▶ [Stored items]
= = = = =

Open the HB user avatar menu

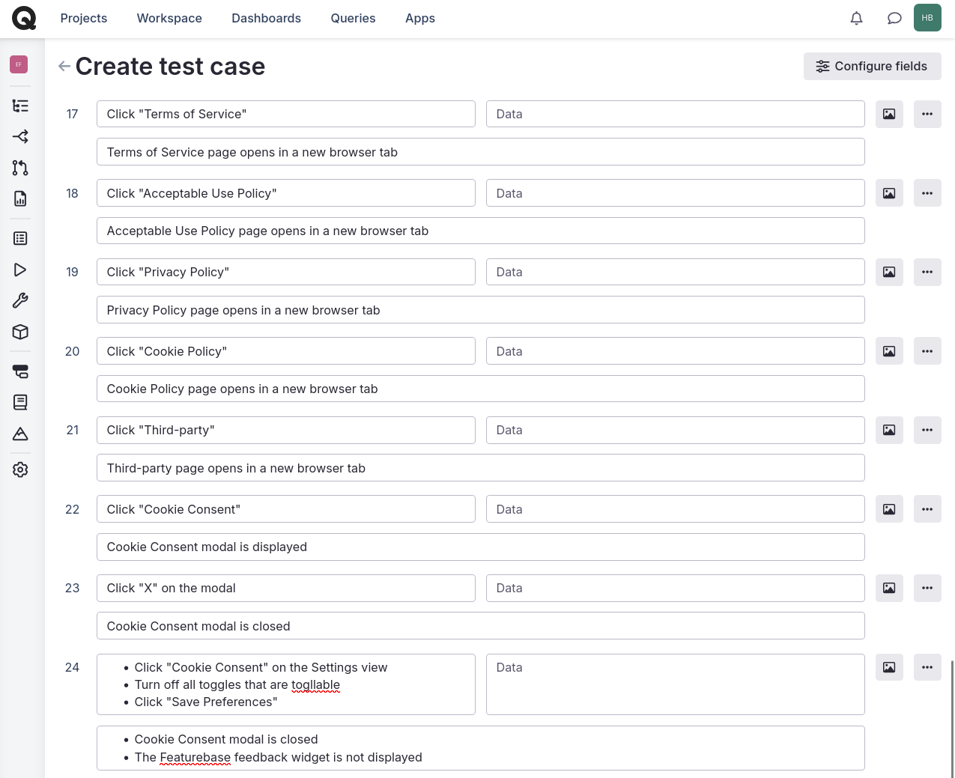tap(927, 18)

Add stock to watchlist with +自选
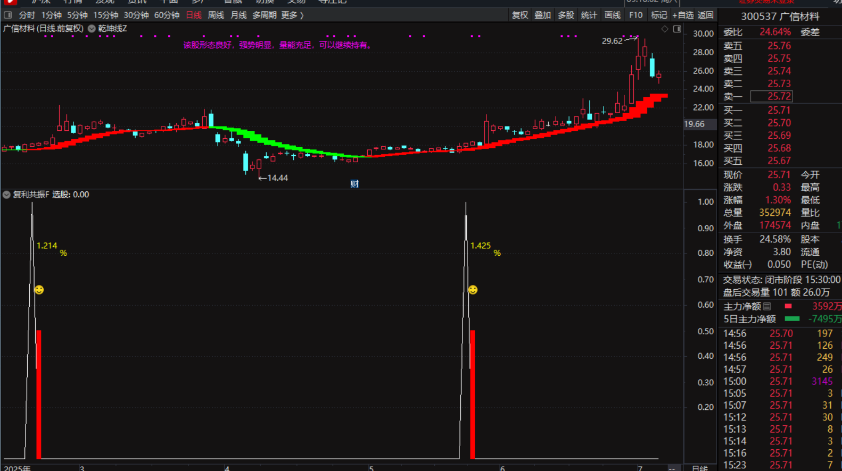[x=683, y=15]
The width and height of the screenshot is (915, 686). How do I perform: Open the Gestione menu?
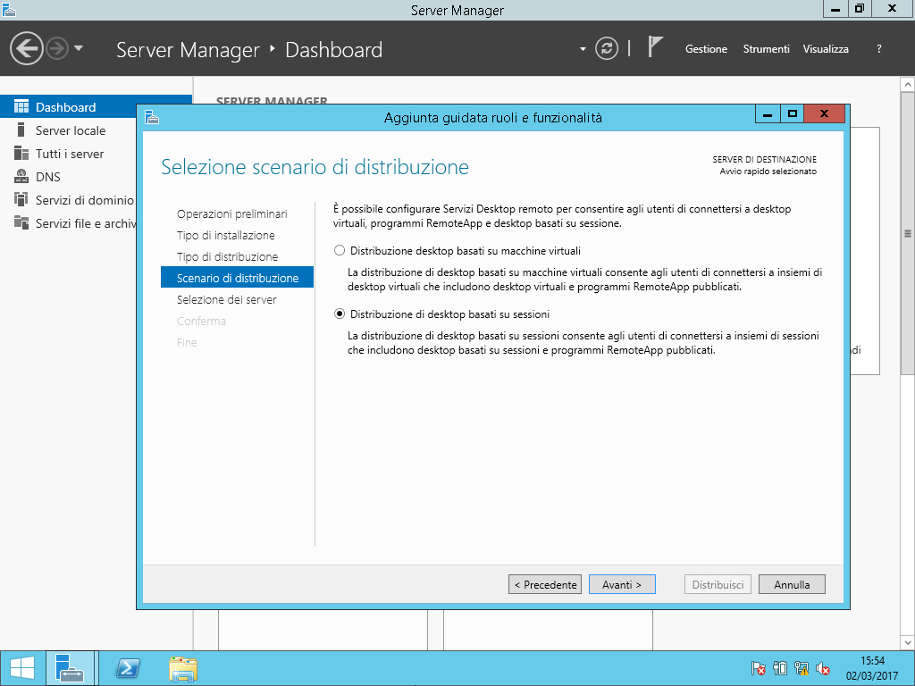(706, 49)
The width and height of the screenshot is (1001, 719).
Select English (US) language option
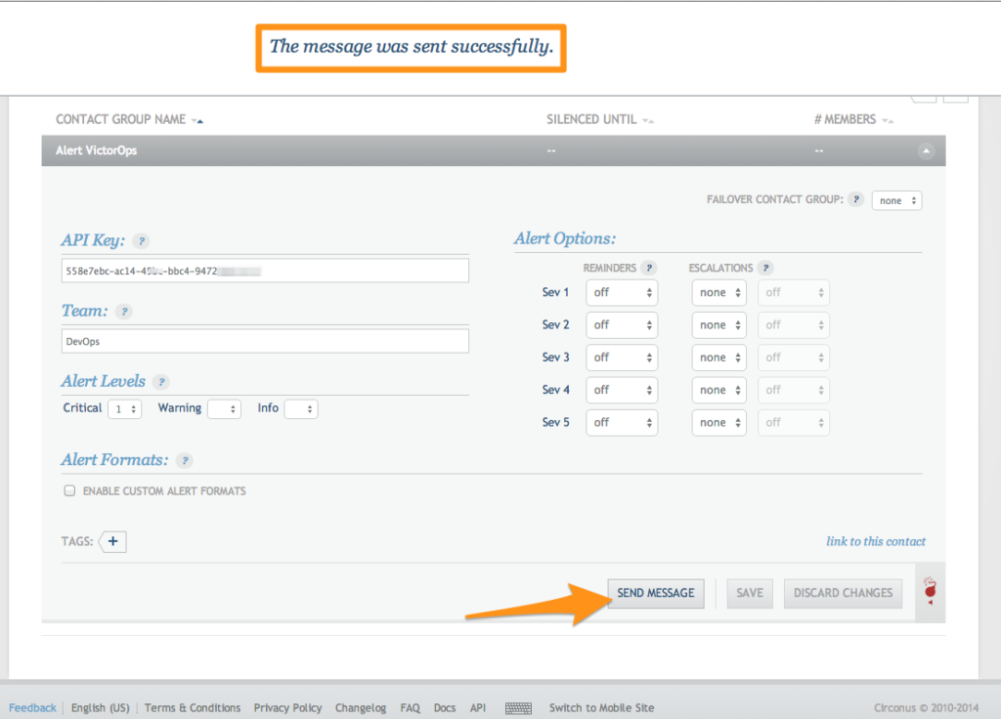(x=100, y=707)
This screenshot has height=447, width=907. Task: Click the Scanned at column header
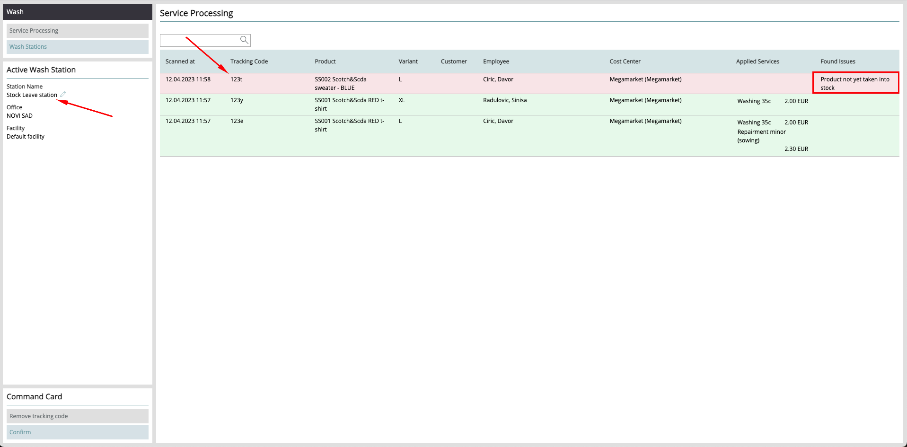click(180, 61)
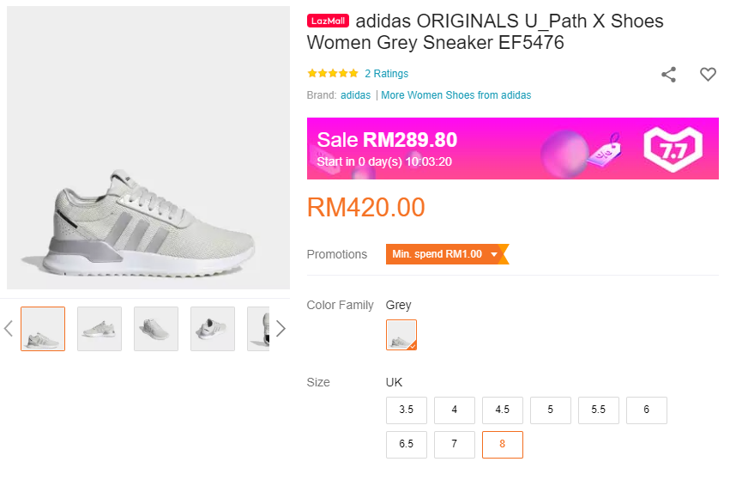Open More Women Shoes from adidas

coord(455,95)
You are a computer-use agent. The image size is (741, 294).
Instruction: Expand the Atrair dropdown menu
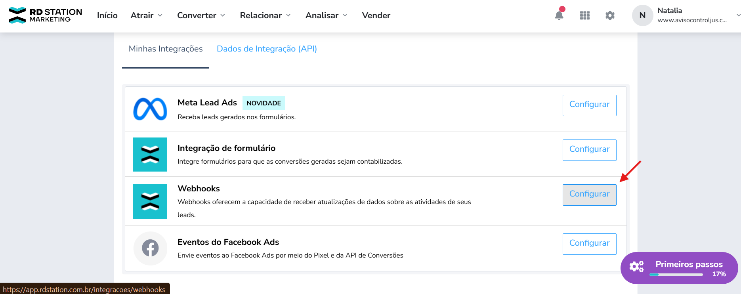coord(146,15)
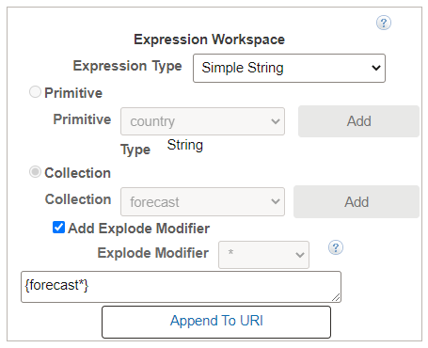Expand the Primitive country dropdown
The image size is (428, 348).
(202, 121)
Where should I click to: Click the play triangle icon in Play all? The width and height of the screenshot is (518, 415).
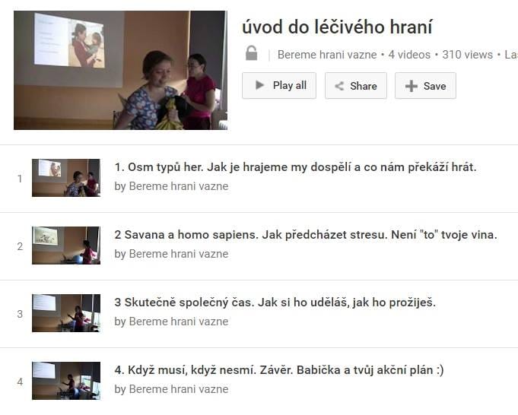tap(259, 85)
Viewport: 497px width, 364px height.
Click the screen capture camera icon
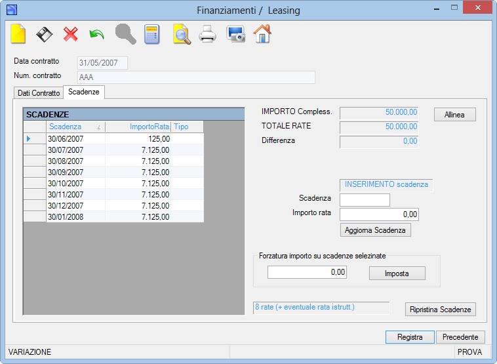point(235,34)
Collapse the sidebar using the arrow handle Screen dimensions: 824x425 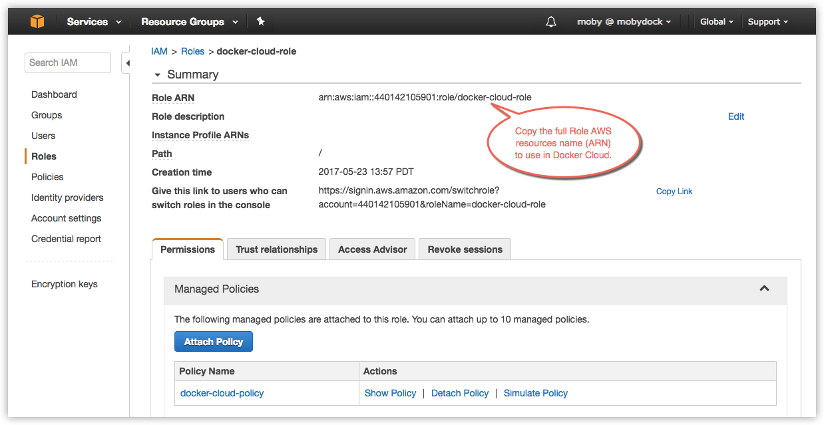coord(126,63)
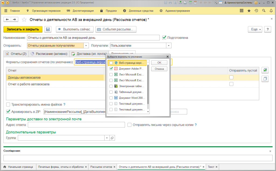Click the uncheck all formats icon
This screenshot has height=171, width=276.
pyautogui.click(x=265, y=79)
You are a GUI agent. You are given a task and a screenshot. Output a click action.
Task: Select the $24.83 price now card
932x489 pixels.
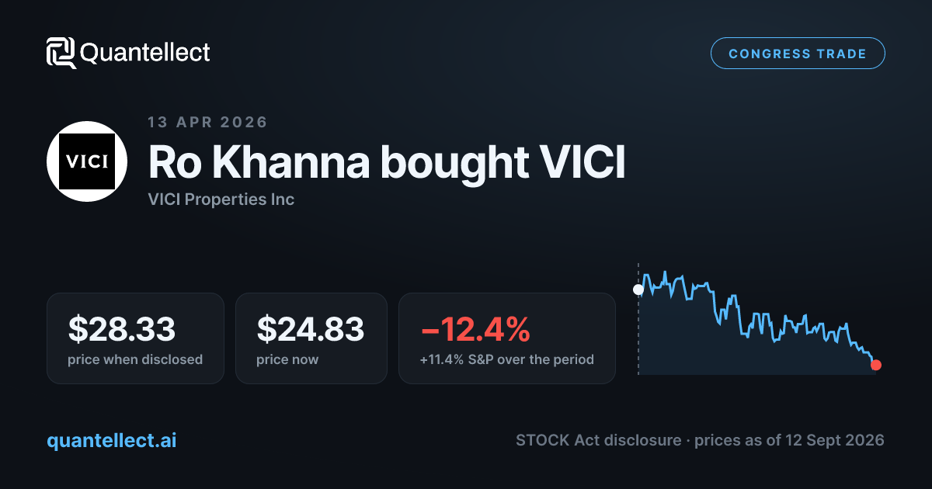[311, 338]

= = = = =

▶ [Assignment] Copy nothing past the line containing "The width and height of the screenshot is (1001, 719).": reproduce every line from the start of the records up to it, skipping pictures.

▶ [Finished task]
Open the HB user avatar menu

tap(927, 18)

Add stock to watchlist with +自选
[x=683, y=15]
The width and height of the screenshot is (915, 686). How do I perform: Open the Gestione menu?
(706, 49)
The width and height of the screenshot is (1001, 719).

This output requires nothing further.